• PROBLEM SET
1 > Answer each question from the beta-lactamase classification text below, one answer per line.
(a) Into how many molecular classes have BL been classified?
(b) Which tool, at what percentage, was used to remove redundant sequences from each class?
(c) How many Group 2 sequences were there, and from which classes were they derived?
2 > In the beta-lactamase classification text below, write out the passage starting with "We used one" and going on through "1) BL classifier.".
3 > State whether each statement agrees with the beta-lactamase classification text below. Answer yes or no for each, and quote the words of the text that decide it.
(a) Sequences whose header contained the keyword "partial" were removed.
(b) Two training datasets were used for cross-validation.
(c) Ten percent of the dataset was left out for independent testing.

• TEXT FOR ANALYSIS
────

Beta lactamase family classification

Since BL have two types of classification, molecular classes and functional groups, we designed an algorithm to identify both types of classification. To our knowledge, this is the first computational work dealing with the classification of BL into functional groups.

Benchmark dataset 1: Molecular class/functional group

BL have been classified into four molecular classes: Class A, Class B, Class C, and Class D. BL have also been classified into three functional groups: 1, 2, and 3.

We used one training dataset for cross-validation and two independent datasets for our testing purposes.

For the first benchmark dataset, the positive BL enzyme sequences were obtained from the NCBI website by using ‘Beta-Lactamase’ as a keyword search term to obtain BL enzyme sequences. In total 1,022,470 sequences were retrieved (as of Feb 2017) and sequences that contained keyword ‘partial’ in the sequence header were removed. Then, the sequences were split into molecular classes using keywords ‘Class A, Class B, Class C, and Class D’. This resulted in 11,987, 120,465, 12,350, and 4583 sequences for Class A, Class B, Class C, and Class D respectively (Table 1). This is summarized in Table 1. For the non-BL enzyme sequences, the same sequences used in PredLactamase [11] were used. These sequences were used as a negative set for our general (Level 1) BL classifier.

Table 1 Molecular Class/Functional Group Benchmark Dataset

Redundant sequences from each class were removed using CD-HIT (40%) [20]. This resulted in 278 Class A, 2184 Class B (Group 3), 744 Class C (Group 1), and 62 Class D sequences. The 340 Group 2 sequences were derived by combining Class A and D sequences. From these sequences, 95% were used for training and the remaining 5% of the dataset was left out for independent testing (Table 2).

────

• GIVEN DATA
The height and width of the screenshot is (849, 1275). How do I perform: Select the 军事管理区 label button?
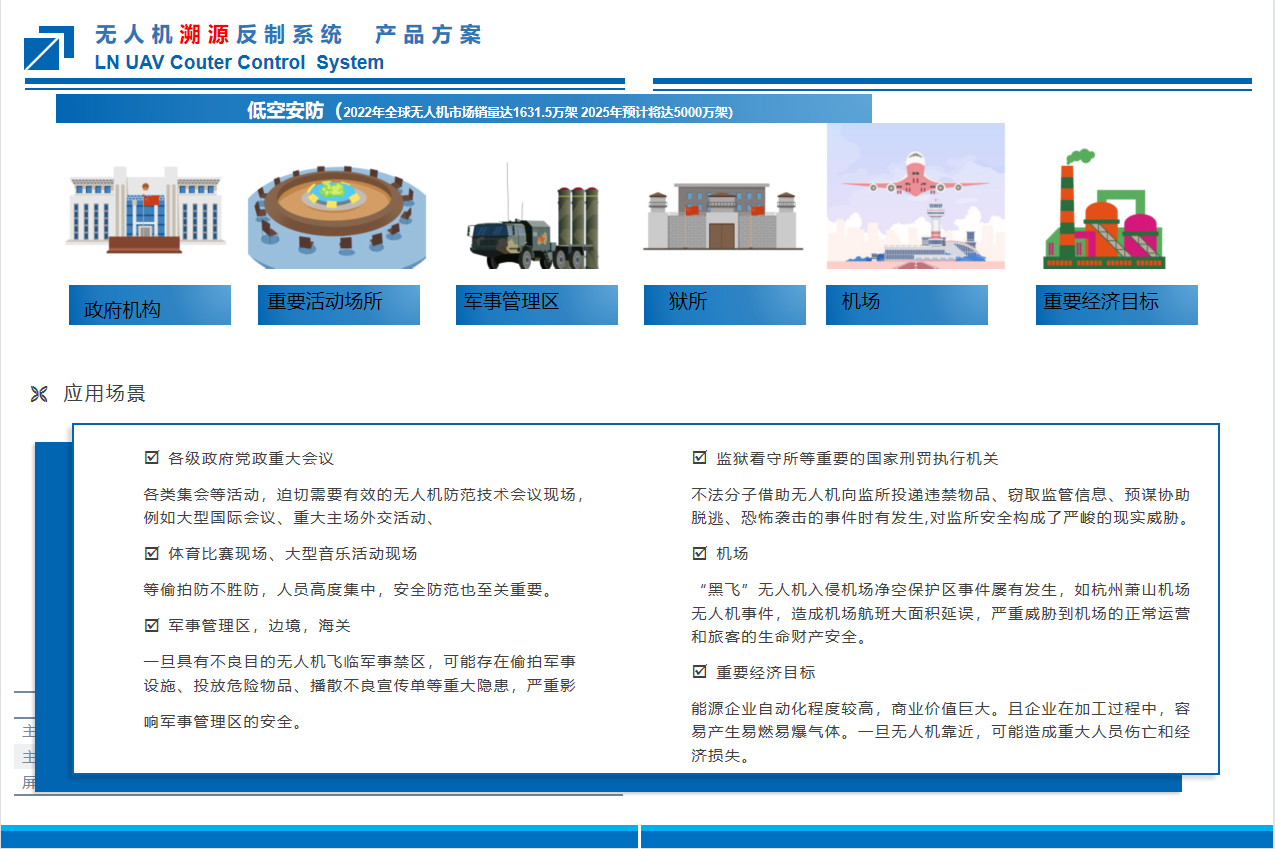pyautogui.click(x=536, y=304)
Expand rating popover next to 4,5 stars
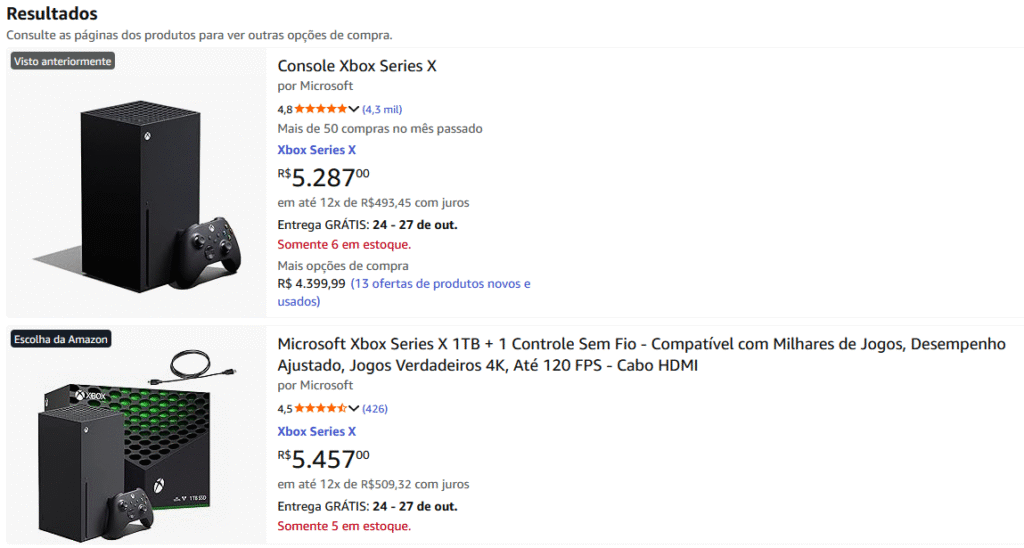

────

• LIST OF ANSWERS
1 >
(a) Four: Class A, Class B, Class C, and Class D.
(b) CD-HIT (40%).
(c) 340 sequences, derived by combining Class A and D sequences.

2 >
We used one training dataset for cross-validation and two independent datasets for our testing purposes.

For the first benchmark dataset, the positive BL enzyme sequences were obtained from the NCBI website by using ‘Beta-Lactamase’ as a keyword search term to obtain BL enzyme sequences. In total 1,022,470 sequences were retrieved (as of Feb 2017) and sequences that contained keyword ‘partial’ in the sequence header were removed. Then, the sequences were split into molecular classes using keywords ‘Class A, Class B, Class C, and Class D’. This resulted in 11,987, 120,465, 12,350, and 4583 sequences for Class A, Class B, Class C, and Class D respectively (Table 1). This is summarized in Table 1. For the non-BL enzyme sequences, the same sequences used in PredLactamase [11] were used. These sequences were used as a negative set for our general (Level 1) BL classifier.

3 >
(a) Yes: "sequences that contained keyword ‘partial’ in the sequence header were removed"
(b) No: "We used one training dataset for cross-validation and two independent datasets for our testing purposes."
(c) No: "the remaining 5% of the dataset was left out for independent testing"